▶ **EXERCISE GOAL**:
Set down each entry exactly as it stands, without altering a single character.

▶ **DATA FOR THE TASK**:
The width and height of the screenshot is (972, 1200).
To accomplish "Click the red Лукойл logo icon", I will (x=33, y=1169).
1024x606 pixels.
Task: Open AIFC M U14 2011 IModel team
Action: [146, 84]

▶ **RESULT OF THE EXERCISE**:
The width and height of the screenshot is (972, 1200).
To accomplish "Click the red Лукойл logo icon", I will (x=33, y=1169).
1024x606 pixels.
Task: Open AIFC M U14 2011 IModel team
Action: [146, 84]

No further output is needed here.